Background: Nevus comedonicus is a rare disease and diagnosis is made chiefly on clinical grounds. It may occur in isolation, or in rare cases, it may be combined with other congenital malformations to constitute nevus comedonicus syndrome. We report a case of this disease herein.

Patients and methods: A young woman aged 20 years presented with cribriform plaques since birth resulting from the juxtaposition of depressed pigmented scars and comedonic lesions. These lesions were found on the entire face, the left hemithorax and the left upper limb, with well delineated distribution stopping at the median line. The patient's history revealed congenital cataract of the left eye operated at the age of 10 years. Clinical diagnosis of nevus comedonicus was confirmed by histological examination of the skin. Laboratory screening for other associated malformations revealed no abnormalities. Oral retinoids were proposed but the patient refused all treatments.

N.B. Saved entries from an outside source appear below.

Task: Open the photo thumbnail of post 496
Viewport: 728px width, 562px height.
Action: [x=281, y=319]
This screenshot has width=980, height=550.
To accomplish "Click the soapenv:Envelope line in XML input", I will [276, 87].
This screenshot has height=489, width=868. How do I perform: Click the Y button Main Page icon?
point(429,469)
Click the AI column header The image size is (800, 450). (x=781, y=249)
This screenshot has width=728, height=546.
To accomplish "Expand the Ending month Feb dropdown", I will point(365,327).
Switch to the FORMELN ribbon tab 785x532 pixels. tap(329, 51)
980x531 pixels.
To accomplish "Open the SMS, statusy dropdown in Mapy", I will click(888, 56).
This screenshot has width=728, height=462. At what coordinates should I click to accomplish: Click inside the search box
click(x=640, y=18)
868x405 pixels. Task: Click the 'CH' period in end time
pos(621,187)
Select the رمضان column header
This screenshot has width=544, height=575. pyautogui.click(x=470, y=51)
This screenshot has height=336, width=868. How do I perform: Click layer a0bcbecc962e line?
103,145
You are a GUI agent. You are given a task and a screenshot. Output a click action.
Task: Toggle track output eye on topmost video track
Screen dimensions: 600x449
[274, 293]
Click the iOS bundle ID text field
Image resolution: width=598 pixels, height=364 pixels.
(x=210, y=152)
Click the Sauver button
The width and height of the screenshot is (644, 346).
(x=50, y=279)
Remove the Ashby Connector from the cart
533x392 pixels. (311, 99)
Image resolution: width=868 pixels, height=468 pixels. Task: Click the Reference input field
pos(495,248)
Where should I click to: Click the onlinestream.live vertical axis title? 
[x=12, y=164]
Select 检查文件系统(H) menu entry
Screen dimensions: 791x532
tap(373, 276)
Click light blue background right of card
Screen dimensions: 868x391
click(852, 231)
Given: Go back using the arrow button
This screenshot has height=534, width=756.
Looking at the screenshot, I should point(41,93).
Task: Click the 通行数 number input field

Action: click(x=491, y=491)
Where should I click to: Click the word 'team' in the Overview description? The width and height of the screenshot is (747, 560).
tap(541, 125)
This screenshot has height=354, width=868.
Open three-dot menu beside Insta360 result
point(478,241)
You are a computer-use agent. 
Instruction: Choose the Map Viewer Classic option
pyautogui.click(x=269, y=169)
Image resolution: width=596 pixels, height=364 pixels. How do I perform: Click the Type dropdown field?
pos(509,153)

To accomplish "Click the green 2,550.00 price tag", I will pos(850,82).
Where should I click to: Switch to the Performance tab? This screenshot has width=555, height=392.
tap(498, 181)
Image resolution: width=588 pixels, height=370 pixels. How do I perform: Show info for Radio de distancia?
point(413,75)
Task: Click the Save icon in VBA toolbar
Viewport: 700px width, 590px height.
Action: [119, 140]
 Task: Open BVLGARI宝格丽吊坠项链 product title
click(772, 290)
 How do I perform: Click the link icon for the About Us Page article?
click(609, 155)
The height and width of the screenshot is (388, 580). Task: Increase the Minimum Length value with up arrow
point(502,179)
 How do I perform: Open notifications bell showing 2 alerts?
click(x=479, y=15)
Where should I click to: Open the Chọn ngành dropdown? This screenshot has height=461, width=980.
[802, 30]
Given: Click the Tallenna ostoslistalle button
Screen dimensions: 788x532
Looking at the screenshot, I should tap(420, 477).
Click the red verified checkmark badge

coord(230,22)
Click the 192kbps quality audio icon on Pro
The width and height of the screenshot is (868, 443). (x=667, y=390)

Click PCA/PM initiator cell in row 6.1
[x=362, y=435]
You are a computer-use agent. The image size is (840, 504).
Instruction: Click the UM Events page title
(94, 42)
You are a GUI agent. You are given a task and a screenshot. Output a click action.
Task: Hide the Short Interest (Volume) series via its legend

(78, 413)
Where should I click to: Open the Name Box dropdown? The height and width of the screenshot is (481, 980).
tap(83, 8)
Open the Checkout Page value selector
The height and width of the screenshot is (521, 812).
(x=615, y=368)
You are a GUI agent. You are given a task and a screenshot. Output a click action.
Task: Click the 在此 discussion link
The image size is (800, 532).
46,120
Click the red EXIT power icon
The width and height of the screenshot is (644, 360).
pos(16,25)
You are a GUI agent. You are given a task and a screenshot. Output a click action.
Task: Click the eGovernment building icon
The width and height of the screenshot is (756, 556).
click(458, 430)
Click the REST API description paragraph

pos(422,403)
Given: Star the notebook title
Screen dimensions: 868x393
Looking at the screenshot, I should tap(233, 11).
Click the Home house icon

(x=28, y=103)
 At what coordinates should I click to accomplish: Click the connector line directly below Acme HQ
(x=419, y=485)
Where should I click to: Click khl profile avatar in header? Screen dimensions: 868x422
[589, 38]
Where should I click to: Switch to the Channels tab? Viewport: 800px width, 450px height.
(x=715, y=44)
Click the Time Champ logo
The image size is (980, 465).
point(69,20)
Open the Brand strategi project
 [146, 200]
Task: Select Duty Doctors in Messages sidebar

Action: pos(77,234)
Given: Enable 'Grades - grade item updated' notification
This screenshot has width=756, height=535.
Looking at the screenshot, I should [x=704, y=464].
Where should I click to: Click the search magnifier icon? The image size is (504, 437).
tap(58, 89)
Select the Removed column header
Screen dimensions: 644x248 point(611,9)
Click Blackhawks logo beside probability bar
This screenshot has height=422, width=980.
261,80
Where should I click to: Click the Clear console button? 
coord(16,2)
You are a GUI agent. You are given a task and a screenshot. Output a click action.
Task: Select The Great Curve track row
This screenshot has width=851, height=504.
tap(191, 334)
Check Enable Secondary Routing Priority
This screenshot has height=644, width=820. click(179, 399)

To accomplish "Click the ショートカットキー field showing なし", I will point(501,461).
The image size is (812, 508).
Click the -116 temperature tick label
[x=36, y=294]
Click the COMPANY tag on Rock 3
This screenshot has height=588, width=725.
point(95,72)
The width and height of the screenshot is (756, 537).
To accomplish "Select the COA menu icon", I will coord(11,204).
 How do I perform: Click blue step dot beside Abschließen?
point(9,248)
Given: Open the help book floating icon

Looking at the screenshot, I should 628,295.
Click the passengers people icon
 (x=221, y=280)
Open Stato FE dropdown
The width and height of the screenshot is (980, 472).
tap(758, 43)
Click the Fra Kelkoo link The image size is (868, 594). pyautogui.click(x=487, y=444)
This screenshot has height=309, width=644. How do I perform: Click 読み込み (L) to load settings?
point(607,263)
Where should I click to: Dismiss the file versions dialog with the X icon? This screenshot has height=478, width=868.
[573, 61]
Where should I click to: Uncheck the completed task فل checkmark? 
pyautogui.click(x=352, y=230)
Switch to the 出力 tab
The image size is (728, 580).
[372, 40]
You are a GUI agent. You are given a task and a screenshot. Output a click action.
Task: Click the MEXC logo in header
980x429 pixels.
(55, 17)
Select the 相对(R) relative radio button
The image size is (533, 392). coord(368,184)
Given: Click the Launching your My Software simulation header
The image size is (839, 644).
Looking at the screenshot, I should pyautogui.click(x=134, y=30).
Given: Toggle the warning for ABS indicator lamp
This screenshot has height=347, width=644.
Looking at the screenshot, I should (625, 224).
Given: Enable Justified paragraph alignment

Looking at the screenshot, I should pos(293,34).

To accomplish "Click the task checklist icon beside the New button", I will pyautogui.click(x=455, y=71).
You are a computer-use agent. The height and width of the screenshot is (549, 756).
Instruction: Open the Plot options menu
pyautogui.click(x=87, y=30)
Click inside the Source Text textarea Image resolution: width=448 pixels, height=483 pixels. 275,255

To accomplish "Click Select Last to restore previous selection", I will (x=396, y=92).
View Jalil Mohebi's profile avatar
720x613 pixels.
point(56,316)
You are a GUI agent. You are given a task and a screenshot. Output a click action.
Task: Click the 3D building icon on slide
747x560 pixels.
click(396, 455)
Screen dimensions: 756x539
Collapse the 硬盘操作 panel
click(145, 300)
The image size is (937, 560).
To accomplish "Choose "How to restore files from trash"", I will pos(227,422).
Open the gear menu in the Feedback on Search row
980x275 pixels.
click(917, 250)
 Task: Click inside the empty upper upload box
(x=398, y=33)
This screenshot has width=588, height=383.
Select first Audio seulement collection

Discussion: Nevus comedonicus is one of the rarest forms of cutaneous nevus. This case is original as regards the extent and topography of the nevus covering the left side of the patient's body and its association with congenital cataract potentially indicating nevus comedonicus syndrome. This syndrome is extremely rare and belongs to a large group of epidermal nevus syndromes characterised by association of nevus and extracutaneous malformations, particularly ocular, skeletal and neurological.